╭─ Exercise materials
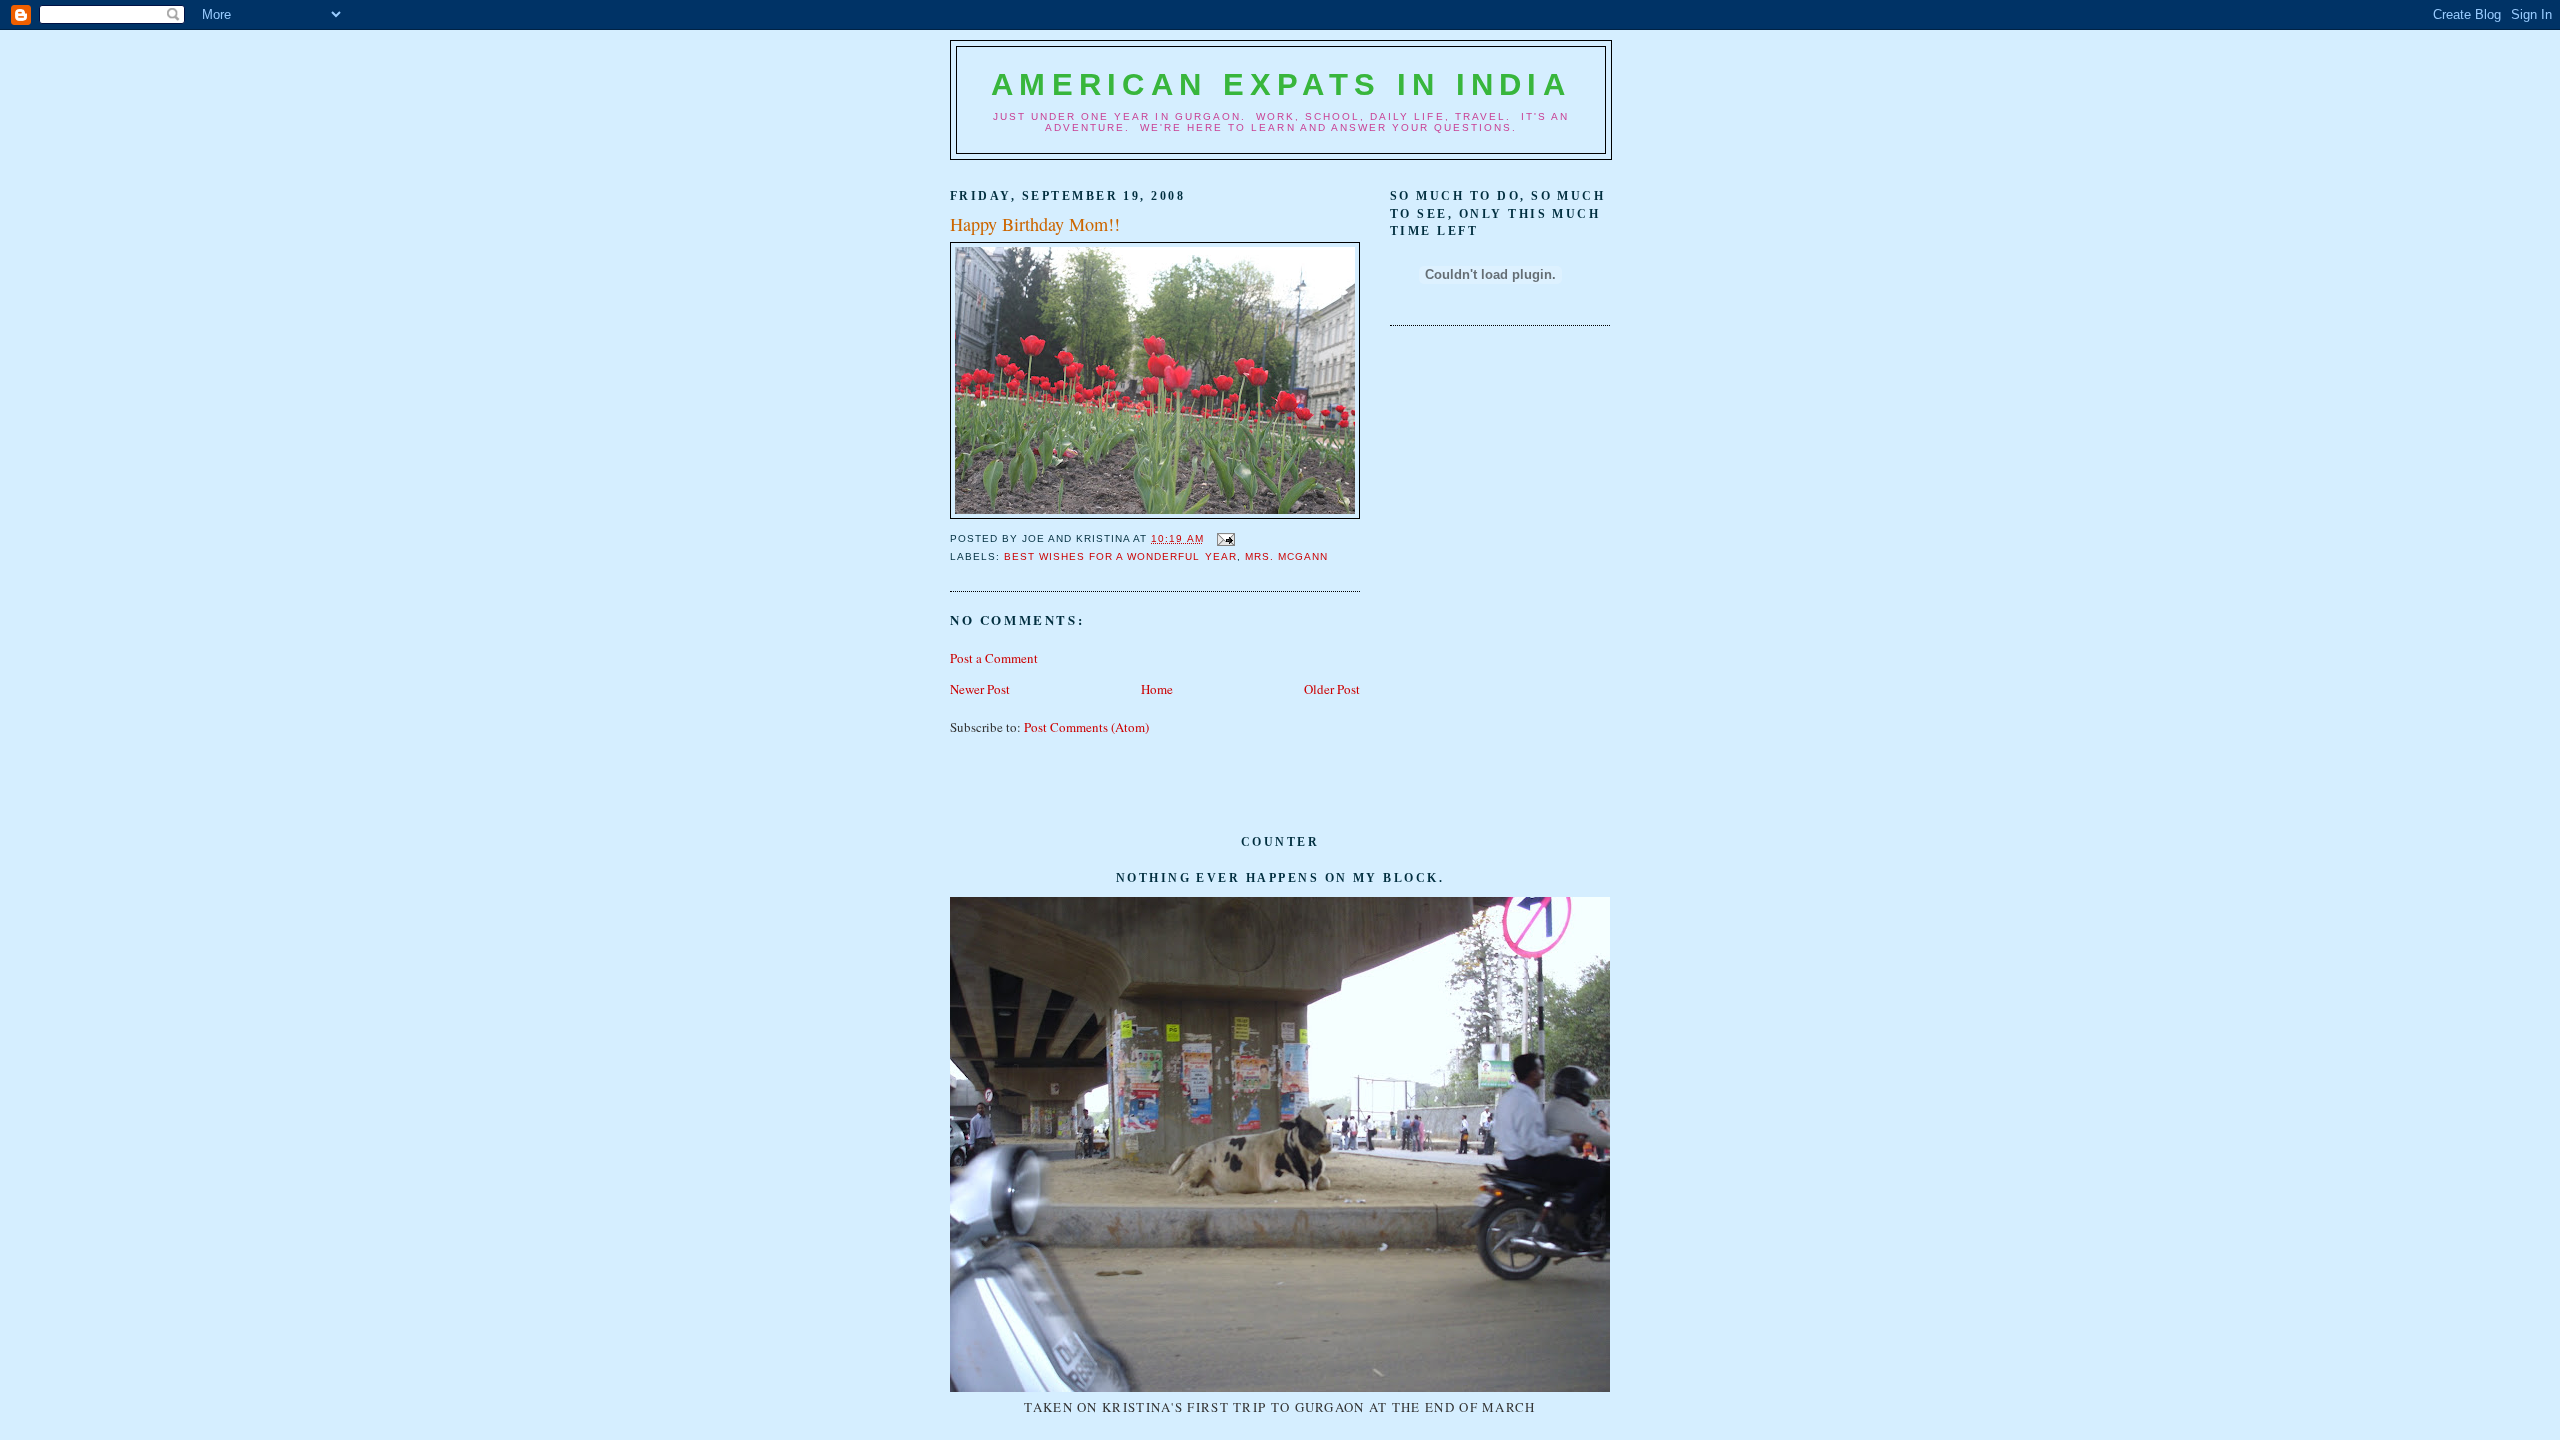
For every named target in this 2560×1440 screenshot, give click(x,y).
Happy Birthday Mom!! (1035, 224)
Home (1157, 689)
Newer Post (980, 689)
╰─
╭─ Exercise materials
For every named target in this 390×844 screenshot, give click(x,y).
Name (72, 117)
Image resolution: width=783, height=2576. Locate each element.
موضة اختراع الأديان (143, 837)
╰─
╭─ Exercise materials
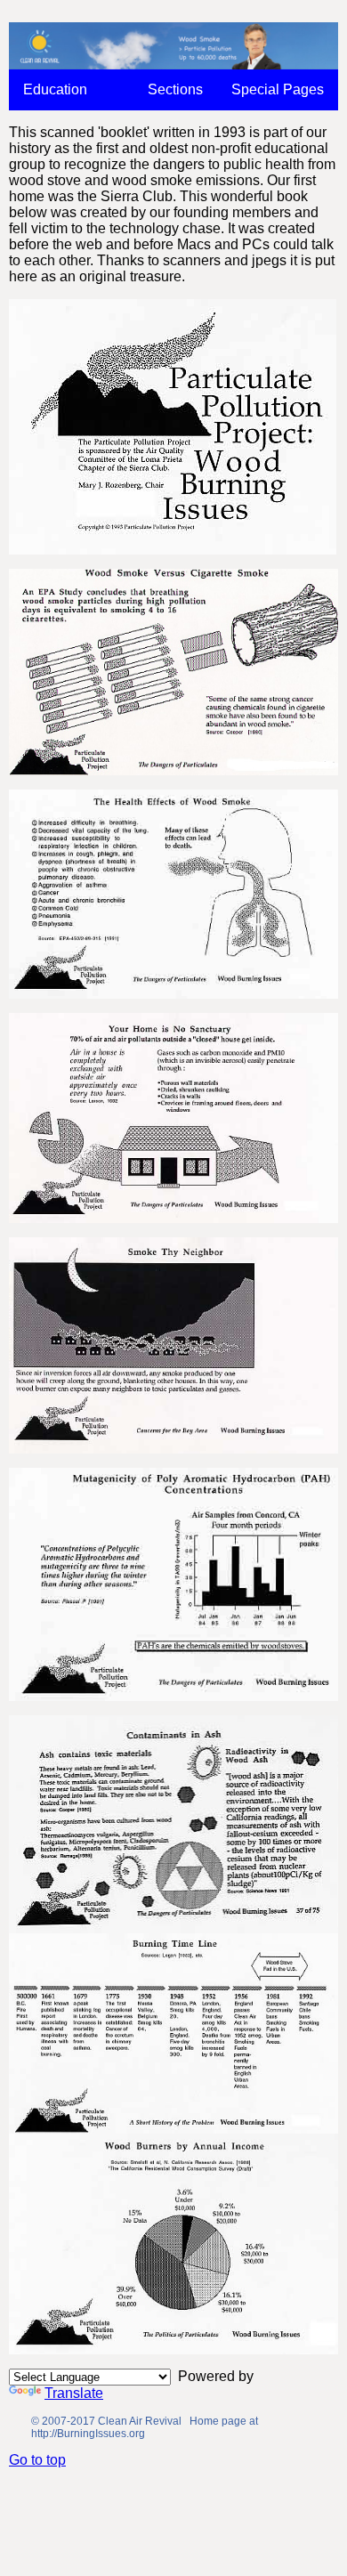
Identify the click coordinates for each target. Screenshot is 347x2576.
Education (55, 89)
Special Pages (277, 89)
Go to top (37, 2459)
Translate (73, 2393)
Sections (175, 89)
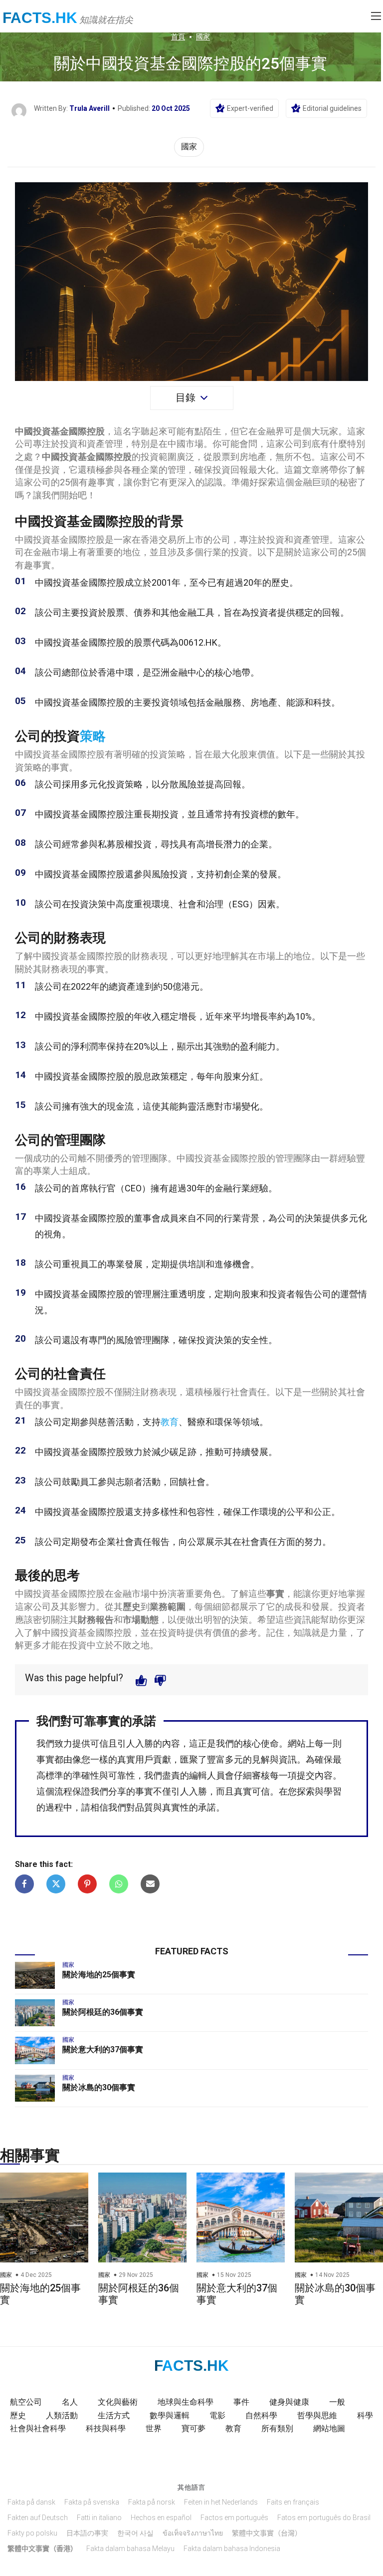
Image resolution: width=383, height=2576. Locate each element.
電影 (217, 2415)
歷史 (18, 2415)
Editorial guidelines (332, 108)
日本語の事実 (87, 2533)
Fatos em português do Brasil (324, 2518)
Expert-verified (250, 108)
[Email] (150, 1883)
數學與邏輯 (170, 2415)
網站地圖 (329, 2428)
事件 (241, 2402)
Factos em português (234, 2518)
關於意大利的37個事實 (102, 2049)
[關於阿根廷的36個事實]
╰─
• _Problem details_
Your answer should be the exact lines above from the one with "Fatos em português do Brasil (324, 2518)" through the one with "[關於阿根廷的36個事實]", both included, and nothing besides.

• _Your solution_
Fatos em português do Brasil (324, 2518)
Expert-verified (250, 108)
[Email] (150, 1883)
數學與邏輯 (170, 2415)
網站地圖 (329, 2428)
事件 (241, 2402)
Factos em português (234, 2518)
關於意大利的37個事實 (102, 2049)
[關於阿根廷的36個事實]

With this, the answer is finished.